> [O que fazer]:
Você pode redigitar, sem nenhuma alteração, o trecho do texto sobre finanças públicas que começa em "Ter clareza de" e termina em "ou passivos judicializados."?

======== Texto

O Brasil tem esse profundo desequilíbrio em relação a quem paga e a quem se omite de pagar a conta da vida em sociedade, mesmo quando possui maior capacidade contributiva. A regressividade tributária é, de certa forma, o outro lado da moeda do elevado custo de carregamento da dívida pública, na medida em que a liquidez subtributada dos agentes privados superavitários tem sido muito bem remunerada na dívida pública. Esse me parece ser um dos mais destacados impasses das nossas finanças públicas, o qual acaba por constranger a eficácia dos direitos fundamentais previstos na Constituição de 1988.
Sem equidade no regime jurídico das contas públicas, apenas as despesas primárias são alvo de ajuste, donde se explica a pressão colossal pela adoção de uma meta de déficit primário “zero” no PLDO/2024. Assim resta precarizada a própria qualidade dos serviços públicos essenciais e tem sido agravado o endividamento público, em um círculo vicioso de desigualdade social que se reproduz, sedimenta e se invisibiliza por dentro do orçamento público. Cabe, pois, o alerta de que, se o planejamento ordena prioridades incomprimíveis, há de haver uma relação instrumental entre as receitas e esse tamanho constitucionalmente necessário do Estado.
Se houvesse tal clareza acerca do custo de arcar com seus compromissos constitucionais, a gestão da dívida se tornaria mais passível de planejamento intertemporal. Tal norte qualitativo dado pelos eixos do PPA e da LDO (programas de duração continuada e despesas não suscetíveis de contingenciamento) permitiria que o Estado expandisse, de forma contracíclica, seus gastos, para estimular a economia, fazendo os investimentos necessários à retomada do crescimento econômico.
Ter clareza de que, por um lado, há um tamanho constitucionalmente necessário do Estado para manter esse mínimo de direitos fundamentais e, por outro, a carga tributária tem um patamar instrumental a cumprir é esforço que nos permitiria diagnosticar melhor e paulatinamente equacionar alguns dos nossos maiores conflitos distributivos. Assim, dentro do debate do PPA e da LDO, isso se tornaria qualitativamente mais evidente. Essa transparência acerca do custeio necessário do Estado explicitaria quem está se ausentando de participar, conforme a sua capacidade contributiva e quem está sendo prejudicado ao longo do tempo, com serviços públicos precarizados ou passivos judicializados.

================
======== Dados registrados

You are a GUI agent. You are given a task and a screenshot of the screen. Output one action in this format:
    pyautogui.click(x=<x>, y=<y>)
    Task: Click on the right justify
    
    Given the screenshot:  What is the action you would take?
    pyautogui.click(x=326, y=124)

================

> [Espaço para resposta]:
Ter clareza de que, por um lado, há um tamanho constitucionalmente necessário do Estado para manter esse mínimo de direitos fundamentais e, por outro, a carga tributária tem um patamar instrumental a cumprir é esforço que nos permitiria diagnosticar melhor e paulatinamente equacionar alguns dos nossos maiores conflitos distributivos. Assim, dentro do debate do PPA e da LDO, isso se tornaria qualitativamente mais evidente. Essa transparência acerca do custeio necessário do Estado explicitaria quem está se ausentando de participar, conforme a sua capacidade contributiva e quem está sendo prejudicado ao longo do tempo, com serviços públicos precarizados ou passivos judicializados.